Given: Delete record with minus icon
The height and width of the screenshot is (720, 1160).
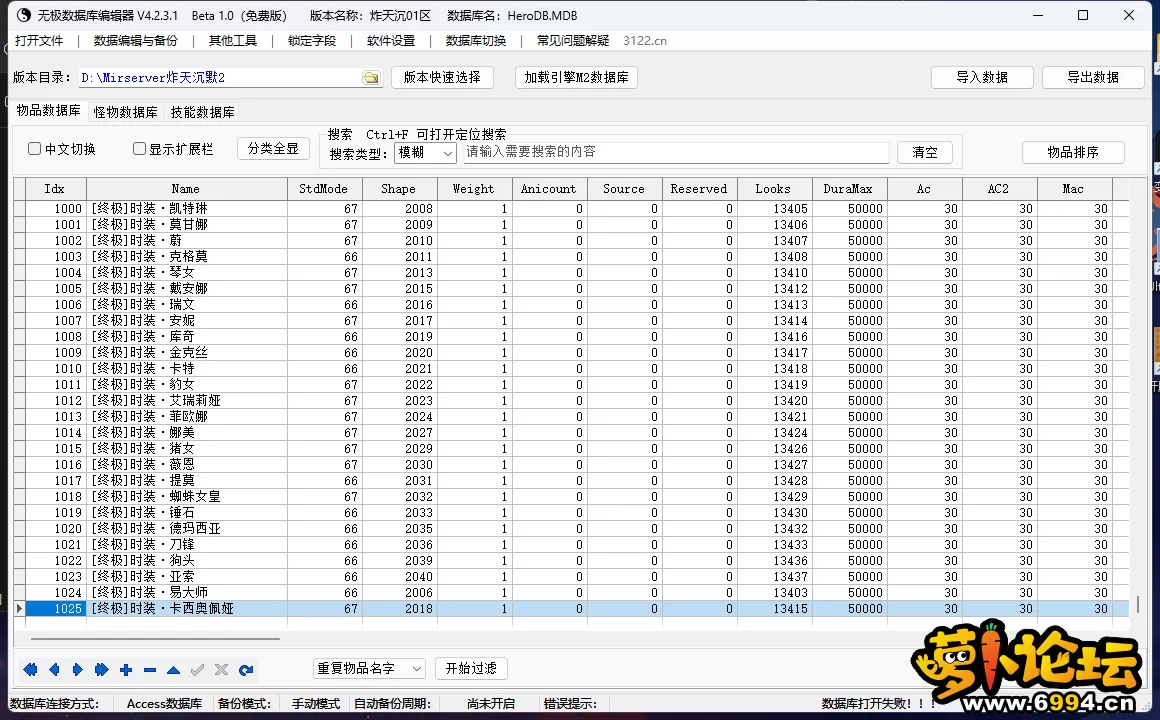Looking at the screenshot, I should (x=150, y=670).
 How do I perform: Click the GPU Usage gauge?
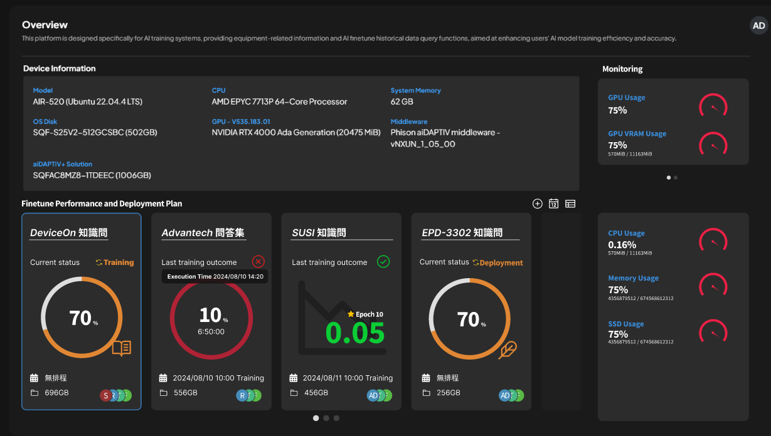[x=713, y=105]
____________
Line by line, output the material above exactly, passing over the pictures.

Given: Delete record with minus icon
The height and width of the screenshot is (720, 1160).
Looking at the screenshot, I should (x=150, y=670).
 How do I perform: Click the GPU Usage gauge?
[x=713, y=105]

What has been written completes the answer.